The fat kid blanched and nodded. Liz handed over the money, and she and Richard walked towards the building’s entrance, a pair of double doors in the shadow of an ugly, squared-off porch. The reinforced glass panels inset in the doors were mosaics of glittering fragments, the pieces held in place by wire grids which ran through their centers like sandwich filling.
They were less than ten yards from the building when a quartet of sh
adows detached themselves from the darkness of the porch and stepped out into gloomy daylight. The four men were twenty or thereabouts, and almost identically dressed in baseball caps and puffer jackets, baggy jeans, and big white sneakers. Two of the guys were white, one black, and the cappuccino-colored skin of the fourth suggested mixed parentage.
“Where you going?” one of the white guys demanded. He was tall, and muscular as a light middleweight boxer. His stance and demeanor made it evident he was the leader of the group.
Liz regarded him evenly. “We’re visiting a friend,” she said, no trace of nerves in her voice.

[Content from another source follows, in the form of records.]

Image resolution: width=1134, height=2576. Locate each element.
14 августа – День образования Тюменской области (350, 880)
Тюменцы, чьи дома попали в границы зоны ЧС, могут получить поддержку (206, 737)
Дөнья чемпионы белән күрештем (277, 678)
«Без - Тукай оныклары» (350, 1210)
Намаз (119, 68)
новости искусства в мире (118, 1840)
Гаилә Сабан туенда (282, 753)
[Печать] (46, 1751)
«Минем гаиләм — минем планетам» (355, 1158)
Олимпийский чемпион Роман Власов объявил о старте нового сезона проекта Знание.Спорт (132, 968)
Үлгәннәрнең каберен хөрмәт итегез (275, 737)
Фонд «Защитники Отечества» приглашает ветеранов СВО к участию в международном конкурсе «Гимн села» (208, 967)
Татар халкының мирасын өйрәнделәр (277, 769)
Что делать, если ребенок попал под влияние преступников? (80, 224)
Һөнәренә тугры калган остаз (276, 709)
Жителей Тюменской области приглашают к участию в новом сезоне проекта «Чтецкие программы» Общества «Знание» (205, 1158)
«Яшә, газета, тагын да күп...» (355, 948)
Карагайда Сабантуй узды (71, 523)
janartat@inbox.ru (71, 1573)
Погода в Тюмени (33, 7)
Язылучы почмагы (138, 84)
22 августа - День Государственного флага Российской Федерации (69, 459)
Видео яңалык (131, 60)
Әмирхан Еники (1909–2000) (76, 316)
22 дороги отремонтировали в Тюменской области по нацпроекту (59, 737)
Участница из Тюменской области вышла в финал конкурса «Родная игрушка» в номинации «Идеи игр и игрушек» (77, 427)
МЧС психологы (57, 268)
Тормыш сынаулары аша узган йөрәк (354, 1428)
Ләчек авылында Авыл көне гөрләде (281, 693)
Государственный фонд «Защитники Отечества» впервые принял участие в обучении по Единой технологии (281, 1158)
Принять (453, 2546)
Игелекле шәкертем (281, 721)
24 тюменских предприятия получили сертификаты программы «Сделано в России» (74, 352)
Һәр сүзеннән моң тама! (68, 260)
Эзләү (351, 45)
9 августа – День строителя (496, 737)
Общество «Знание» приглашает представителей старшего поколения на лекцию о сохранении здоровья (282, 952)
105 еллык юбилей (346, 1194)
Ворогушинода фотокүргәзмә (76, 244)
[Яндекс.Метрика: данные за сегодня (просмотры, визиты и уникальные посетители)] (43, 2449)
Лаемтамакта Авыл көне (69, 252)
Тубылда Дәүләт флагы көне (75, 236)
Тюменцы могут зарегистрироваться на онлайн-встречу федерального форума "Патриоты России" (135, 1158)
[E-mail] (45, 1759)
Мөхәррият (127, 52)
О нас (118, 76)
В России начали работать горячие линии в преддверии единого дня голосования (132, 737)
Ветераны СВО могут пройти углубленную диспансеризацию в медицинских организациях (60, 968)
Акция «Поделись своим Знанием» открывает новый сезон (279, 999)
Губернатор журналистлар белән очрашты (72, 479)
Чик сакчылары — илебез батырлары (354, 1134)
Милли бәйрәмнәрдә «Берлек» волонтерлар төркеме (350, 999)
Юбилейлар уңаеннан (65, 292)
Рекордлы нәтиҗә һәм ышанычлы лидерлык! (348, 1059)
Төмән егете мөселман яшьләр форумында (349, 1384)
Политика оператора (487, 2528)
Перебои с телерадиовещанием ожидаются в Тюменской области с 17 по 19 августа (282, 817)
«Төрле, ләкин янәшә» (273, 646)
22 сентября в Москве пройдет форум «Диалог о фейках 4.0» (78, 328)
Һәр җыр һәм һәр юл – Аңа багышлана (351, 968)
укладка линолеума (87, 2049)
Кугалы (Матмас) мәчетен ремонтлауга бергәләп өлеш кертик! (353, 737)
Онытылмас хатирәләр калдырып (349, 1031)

“Yeah? What’s his name?” said the other white kid. He was shaven headed, lean as a wolf, a trio of big rings in each ear, a stubble of beard on his pointed chin.

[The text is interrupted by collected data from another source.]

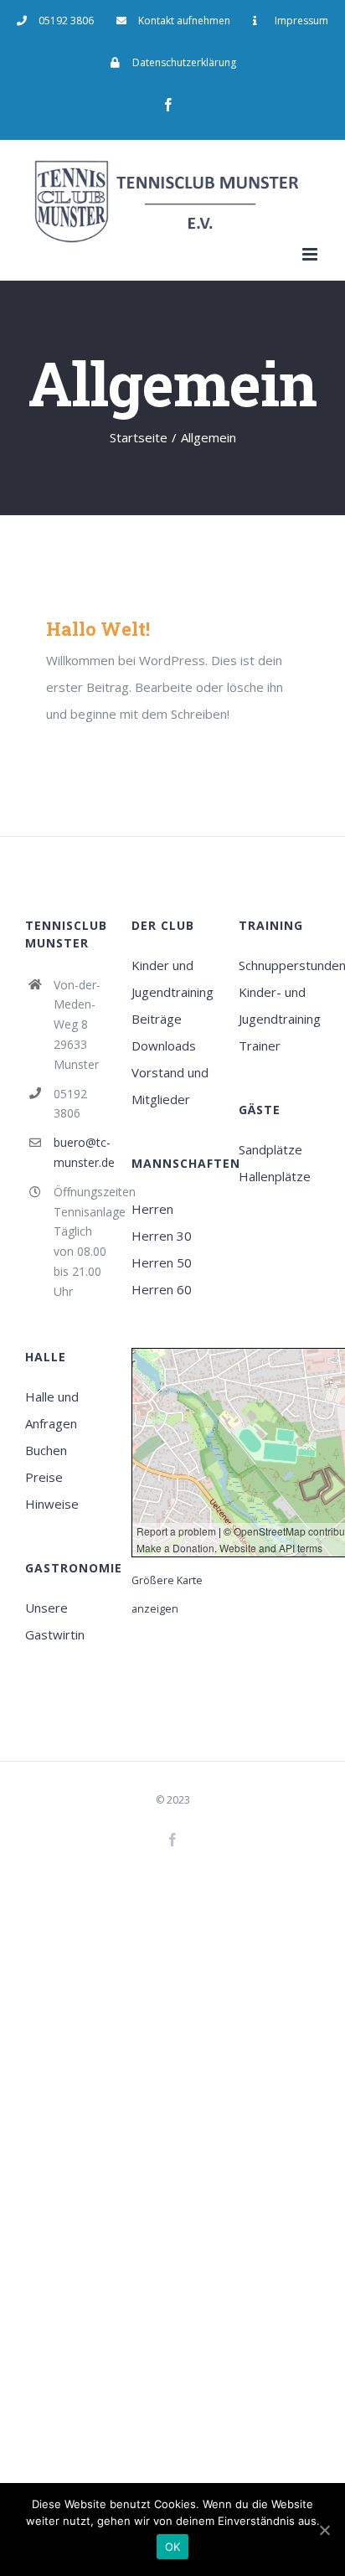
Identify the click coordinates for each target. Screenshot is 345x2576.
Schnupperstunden (279, 965)
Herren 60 (161, 1289)
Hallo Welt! (98, 629)
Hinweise (52, 1503)
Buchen (46, 1450)
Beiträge (156, 1018)
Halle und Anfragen (52, 1410)
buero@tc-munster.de (80, 1152)
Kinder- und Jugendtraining (279, 1005)
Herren (152, 1208)
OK (173, 2546)
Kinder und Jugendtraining (172, 978)
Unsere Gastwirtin (55, 1621)
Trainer (260, 1045)
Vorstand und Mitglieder (170, 1085)
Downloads (163, 1045)
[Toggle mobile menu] (311, 254)
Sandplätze (270, 1149)
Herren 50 (161, 1262)
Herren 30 (161, 1235)
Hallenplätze (275, 1176)
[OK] (324, 2530)
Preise (44, 1477)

“Credo Olusanya,” Liz said, and added pointedly, “not that it’s any of your business.”
She noted the brief glances that ricocheted between the four guys, and wondered whether they were responding to the name or to her casual bravado.
“What you want with him?” The muscular white guy again.
“Same answer as before,” Liz said smartly.
The black guy, round faced and big shouldered, frowned as if he didn’t understand.
“Don’t get smart, bitch,” said the muscle man.
“Don’t call me a bitch,” said Liz lightly, holding his gaze.
It was the muscle man who broke the brief standoff. Shifting his glance to Richard, he said, “You. Four-eyes. How you know Credo?”
Liz sensed Richard tense beside her. Don’t show them you’re scared, she urged him silently.
To her relief his voice was strong and clear. “We have a mutual acquaintance,” he said.
The cappuccino guy snorted. Muscle man pulled a disdainful face. “A what?”
“He’s a friend of a friend,” Liz interpreted.
“He looks like a cop,” the other white guy said, nodding at Richard.
“Well, he’s not,” said Liz.
“Social worker then,” said the chubby guy.
“Not that either.”
“You don’t look like friends of Credo,” said the muscle man.